# php.ini-dist  No such file or directory



## Understudy (Jan 8, 2012)

Hi All,

I have a server with the following:


```
8.2-RELEASE
apache-2.2.21
php5-5.3.8         
php5-bz2-5.3.8      
php5-ctype-5.3.8    
php5-filter-5.3.8   
php5-gd-5.3.8       
php5-json-5.3.8     
php5-mbstring-5.3.8 
php5-mcrypt-5.3.8   
php5-mysql-5.3.8    
php5-openssl-5.3.8  
php5-session-5.3.8 
php5-zip-5.3.8      
php5-zlib-5.3.8     
phpMyAdmin-3.4.9
```

When I try to do 


```
# cp /usr/local/etc/php.ini-dist /usr/local/etc/php.ini
```
I get the following

```
cp: /usr/local/etc/php.ini-dist: No such file or directory
```

So I did a 

```
# cd /usr/ports/lang/php5/
# make deinstall
# make config
```

and made sure the apache module was checked. 


```
# make install clean
```
However even after that I get the same error. 

Any ideas, suggestions. 

Sincerely,
Brendhan


----------



## SNK (Jan 8, 2012)

Should it not be /usr/local/etc/php.ini-development or /usr/local/etc/php.ini-production?

You could run next time:
`% locate php.ini`

-update-

You also need to install databases/mysql55-server if you want to use MySQL on your machine (given that you installed databases/phpmyadmin).


----------



## Understudy (Jan 9, 2012)

SNK said:
			
		

> Should it not be /usr/local/etc/php.ini-development or /usr/local/etc/php.ini-production?
> 
> You could run next time:
> `% locate php.ini`
> ...



I do have mysql install on the machine also but I did not think it was relevant to the question. 

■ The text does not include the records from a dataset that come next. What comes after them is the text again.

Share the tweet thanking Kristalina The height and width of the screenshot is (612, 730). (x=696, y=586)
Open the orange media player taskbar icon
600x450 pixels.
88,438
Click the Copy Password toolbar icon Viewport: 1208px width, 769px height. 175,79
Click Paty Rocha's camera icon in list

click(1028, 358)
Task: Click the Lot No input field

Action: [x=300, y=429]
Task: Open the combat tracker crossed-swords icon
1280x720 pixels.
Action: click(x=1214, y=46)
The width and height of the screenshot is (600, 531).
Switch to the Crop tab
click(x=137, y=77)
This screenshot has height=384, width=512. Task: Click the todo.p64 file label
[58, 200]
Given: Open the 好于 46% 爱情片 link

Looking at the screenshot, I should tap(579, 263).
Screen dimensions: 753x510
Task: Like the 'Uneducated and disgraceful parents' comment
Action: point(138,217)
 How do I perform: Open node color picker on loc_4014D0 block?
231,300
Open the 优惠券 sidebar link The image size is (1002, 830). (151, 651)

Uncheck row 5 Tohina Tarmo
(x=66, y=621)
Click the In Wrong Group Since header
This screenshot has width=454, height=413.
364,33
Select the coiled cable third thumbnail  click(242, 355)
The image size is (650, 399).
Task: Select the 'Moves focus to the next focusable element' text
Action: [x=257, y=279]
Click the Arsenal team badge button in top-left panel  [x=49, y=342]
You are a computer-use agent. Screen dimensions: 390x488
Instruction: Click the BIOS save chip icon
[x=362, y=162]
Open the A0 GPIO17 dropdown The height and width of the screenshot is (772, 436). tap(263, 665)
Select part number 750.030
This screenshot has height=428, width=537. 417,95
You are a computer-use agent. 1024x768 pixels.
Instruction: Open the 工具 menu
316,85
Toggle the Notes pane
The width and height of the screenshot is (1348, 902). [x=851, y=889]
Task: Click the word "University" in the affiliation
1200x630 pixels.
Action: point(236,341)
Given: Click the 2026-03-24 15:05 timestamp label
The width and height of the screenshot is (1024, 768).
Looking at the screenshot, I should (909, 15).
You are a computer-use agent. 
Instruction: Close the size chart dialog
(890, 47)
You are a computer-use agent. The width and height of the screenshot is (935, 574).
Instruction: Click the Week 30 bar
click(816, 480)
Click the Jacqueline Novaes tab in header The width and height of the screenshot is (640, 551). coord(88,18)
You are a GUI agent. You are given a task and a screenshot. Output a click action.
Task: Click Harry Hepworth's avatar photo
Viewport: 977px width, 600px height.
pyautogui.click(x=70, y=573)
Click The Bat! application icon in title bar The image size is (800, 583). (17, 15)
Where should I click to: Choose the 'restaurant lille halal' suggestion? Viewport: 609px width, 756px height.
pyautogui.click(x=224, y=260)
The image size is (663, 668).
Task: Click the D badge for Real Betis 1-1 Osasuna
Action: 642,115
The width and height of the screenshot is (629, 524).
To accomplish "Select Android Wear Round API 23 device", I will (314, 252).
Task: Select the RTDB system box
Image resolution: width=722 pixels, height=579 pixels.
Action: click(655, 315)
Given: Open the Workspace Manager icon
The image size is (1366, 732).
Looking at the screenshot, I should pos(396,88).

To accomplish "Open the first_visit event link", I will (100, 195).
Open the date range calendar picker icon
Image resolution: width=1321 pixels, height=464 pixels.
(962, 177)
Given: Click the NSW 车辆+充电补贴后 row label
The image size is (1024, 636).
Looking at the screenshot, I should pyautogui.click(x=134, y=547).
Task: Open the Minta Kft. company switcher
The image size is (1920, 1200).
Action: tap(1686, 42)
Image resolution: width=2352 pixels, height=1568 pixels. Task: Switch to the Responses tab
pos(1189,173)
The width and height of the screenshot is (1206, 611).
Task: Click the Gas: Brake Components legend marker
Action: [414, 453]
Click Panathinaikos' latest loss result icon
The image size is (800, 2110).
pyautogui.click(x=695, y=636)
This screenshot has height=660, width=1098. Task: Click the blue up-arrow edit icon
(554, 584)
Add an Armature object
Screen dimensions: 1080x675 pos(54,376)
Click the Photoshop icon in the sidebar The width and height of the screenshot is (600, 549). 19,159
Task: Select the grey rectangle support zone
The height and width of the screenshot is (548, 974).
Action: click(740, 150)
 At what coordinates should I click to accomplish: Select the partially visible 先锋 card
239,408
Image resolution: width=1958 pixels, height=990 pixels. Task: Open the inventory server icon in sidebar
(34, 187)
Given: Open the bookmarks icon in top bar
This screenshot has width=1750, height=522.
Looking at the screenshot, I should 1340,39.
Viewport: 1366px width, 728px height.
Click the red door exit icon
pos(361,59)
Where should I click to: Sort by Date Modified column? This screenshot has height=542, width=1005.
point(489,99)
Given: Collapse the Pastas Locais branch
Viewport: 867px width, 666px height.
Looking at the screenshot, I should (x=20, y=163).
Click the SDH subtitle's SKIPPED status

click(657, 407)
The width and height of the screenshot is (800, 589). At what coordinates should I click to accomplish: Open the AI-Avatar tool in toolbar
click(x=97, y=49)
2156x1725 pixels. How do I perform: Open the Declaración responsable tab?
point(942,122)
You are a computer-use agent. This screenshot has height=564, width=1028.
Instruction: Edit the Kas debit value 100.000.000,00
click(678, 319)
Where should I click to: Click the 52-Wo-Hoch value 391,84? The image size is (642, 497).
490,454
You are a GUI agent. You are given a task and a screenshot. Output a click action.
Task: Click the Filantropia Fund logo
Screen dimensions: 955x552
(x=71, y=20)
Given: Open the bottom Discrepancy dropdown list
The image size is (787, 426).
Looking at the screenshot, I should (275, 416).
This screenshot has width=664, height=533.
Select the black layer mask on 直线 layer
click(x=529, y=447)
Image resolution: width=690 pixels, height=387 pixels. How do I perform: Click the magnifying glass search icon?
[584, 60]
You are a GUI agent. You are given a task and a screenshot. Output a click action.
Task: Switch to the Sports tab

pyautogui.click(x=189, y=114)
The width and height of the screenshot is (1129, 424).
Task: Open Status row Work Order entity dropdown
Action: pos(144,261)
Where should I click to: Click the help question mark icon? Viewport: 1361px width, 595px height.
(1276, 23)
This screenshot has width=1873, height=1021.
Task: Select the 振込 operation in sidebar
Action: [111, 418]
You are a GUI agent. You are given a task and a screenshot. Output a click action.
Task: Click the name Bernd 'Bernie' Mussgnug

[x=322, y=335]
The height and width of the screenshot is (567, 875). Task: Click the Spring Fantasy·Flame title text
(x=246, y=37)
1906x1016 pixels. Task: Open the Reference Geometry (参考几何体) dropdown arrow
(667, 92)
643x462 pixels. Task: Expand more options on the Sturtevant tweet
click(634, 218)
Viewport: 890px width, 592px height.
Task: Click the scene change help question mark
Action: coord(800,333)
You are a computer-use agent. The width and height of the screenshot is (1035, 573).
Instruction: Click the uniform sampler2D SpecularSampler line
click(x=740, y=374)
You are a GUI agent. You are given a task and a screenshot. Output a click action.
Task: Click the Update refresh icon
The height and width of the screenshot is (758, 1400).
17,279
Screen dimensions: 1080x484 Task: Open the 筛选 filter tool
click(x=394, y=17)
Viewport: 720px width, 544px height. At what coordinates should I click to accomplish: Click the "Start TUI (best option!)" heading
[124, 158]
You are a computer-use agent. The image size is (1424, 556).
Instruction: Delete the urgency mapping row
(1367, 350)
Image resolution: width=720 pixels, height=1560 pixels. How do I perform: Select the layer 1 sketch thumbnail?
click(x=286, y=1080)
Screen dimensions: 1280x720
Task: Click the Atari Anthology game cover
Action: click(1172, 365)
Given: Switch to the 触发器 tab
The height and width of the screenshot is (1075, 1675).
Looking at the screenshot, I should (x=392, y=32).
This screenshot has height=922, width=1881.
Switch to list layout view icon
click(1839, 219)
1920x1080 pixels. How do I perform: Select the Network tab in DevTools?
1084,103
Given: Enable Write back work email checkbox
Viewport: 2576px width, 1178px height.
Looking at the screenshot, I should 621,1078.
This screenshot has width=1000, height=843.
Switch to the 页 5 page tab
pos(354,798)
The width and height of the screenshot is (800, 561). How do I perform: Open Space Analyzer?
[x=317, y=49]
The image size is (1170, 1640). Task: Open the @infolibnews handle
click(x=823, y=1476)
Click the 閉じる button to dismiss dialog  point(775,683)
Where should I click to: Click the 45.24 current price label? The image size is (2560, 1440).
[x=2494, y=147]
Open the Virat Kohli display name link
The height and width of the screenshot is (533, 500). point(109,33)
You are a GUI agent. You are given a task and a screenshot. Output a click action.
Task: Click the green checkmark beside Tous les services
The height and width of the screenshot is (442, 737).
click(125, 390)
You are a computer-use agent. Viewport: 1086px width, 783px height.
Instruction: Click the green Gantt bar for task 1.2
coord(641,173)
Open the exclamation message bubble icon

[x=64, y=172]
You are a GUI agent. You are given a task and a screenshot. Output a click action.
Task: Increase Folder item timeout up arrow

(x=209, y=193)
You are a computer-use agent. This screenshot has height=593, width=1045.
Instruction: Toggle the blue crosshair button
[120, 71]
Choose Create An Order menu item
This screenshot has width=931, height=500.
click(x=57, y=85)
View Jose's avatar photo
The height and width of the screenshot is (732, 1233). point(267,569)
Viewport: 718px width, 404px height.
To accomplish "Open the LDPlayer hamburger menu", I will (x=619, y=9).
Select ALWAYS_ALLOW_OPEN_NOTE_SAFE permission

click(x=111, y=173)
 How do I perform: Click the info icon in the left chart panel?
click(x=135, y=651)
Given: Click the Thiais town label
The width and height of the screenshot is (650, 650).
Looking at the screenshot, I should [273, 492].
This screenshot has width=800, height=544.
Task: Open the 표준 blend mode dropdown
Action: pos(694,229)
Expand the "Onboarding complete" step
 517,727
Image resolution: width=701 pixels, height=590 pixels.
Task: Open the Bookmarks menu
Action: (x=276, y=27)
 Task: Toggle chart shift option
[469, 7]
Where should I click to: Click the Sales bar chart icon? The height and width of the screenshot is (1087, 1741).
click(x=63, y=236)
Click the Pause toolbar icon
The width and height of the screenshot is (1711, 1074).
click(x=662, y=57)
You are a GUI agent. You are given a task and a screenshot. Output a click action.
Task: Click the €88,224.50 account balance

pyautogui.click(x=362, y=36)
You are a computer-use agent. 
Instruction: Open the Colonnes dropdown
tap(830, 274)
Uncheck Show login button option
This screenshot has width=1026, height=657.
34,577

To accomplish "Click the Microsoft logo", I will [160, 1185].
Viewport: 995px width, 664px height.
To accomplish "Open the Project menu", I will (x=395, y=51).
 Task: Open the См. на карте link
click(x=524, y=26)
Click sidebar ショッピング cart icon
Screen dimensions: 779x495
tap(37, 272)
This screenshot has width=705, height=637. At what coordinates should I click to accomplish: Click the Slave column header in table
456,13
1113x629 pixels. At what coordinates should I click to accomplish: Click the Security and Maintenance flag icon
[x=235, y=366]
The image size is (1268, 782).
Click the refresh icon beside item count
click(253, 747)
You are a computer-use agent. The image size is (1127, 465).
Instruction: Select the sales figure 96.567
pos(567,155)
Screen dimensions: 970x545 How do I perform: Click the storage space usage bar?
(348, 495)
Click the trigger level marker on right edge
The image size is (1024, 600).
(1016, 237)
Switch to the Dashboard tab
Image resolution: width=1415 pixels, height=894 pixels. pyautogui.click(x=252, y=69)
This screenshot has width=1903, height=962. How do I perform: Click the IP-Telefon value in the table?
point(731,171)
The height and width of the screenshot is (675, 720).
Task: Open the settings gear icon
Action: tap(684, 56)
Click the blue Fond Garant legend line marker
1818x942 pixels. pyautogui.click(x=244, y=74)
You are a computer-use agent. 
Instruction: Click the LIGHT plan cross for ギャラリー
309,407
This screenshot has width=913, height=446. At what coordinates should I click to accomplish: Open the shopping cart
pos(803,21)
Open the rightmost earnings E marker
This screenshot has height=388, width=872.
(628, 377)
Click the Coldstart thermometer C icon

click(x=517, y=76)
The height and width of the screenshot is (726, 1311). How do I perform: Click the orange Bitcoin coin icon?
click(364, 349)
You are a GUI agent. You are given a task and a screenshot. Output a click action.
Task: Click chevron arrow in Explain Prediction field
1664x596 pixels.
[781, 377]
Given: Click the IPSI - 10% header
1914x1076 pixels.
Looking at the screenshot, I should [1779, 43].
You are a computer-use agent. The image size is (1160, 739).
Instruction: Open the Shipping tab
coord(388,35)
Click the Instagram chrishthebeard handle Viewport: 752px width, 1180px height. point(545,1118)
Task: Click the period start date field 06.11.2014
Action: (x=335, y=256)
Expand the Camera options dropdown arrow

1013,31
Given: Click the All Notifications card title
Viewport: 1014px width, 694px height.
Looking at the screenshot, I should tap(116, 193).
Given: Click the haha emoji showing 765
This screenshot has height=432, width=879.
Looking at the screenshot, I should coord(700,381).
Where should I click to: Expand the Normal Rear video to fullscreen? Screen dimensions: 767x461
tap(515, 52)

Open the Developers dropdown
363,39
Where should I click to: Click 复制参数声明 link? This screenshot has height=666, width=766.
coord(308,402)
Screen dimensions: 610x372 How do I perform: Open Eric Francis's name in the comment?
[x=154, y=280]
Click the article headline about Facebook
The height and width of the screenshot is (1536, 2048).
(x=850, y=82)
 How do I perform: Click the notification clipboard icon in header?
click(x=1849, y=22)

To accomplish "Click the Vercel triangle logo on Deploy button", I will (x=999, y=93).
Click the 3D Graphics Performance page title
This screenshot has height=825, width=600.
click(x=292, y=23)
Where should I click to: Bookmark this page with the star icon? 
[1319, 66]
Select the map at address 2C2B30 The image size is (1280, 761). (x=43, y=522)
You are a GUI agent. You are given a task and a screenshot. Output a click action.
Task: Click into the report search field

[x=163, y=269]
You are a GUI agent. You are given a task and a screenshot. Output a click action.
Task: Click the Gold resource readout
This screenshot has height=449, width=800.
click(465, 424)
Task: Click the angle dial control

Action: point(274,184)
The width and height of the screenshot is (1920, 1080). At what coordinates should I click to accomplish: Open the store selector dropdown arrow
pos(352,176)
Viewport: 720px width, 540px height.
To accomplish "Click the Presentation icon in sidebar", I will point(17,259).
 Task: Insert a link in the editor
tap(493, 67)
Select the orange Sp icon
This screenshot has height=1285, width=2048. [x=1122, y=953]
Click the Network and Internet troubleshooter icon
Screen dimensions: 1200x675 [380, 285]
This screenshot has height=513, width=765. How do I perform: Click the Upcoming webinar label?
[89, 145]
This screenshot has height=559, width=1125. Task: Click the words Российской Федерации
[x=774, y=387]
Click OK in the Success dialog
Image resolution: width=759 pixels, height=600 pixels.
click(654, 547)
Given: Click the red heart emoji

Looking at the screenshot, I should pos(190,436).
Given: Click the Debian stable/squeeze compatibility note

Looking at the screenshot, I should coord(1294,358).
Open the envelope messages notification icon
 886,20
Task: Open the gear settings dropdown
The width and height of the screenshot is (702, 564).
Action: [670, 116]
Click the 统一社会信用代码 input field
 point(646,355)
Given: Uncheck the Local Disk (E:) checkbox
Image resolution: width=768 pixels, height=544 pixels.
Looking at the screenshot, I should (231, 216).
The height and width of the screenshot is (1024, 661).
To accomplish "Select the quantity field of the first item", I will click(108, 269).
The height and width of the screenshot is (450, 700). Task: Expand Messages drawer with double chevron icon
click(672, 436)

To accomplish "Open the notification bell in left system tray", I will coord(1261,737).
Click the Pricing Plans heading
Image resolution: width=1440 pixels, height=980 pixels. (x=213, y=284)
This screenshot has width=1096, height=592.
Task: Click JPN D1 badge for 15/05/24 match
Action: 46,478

However your locate did produce a positive result. 


```
# locate php.ini
/usr/local/etc/php.ini-development
/usr/local/etc/php.ini-production
```

So I am assuming the correct line would be. 


```
# cp /usr/local/etc/php.ini-production /usr/local/etc/php.ini
```

Unfortunately the hand does not mention this. And most of the other guides appear to mention it incorrectly.

Let me know if that line is correct. 

Thank you. 

Sincerely,
Brendhan


----------



## Understudy (Jan 9, 2012)

```
# cp /usr/local/etc/php.ini-production /usr/local/etc/php.ini
```

That line appears to have worked. Let's mark this one solved. 

Sincerely,
Brendhan


----------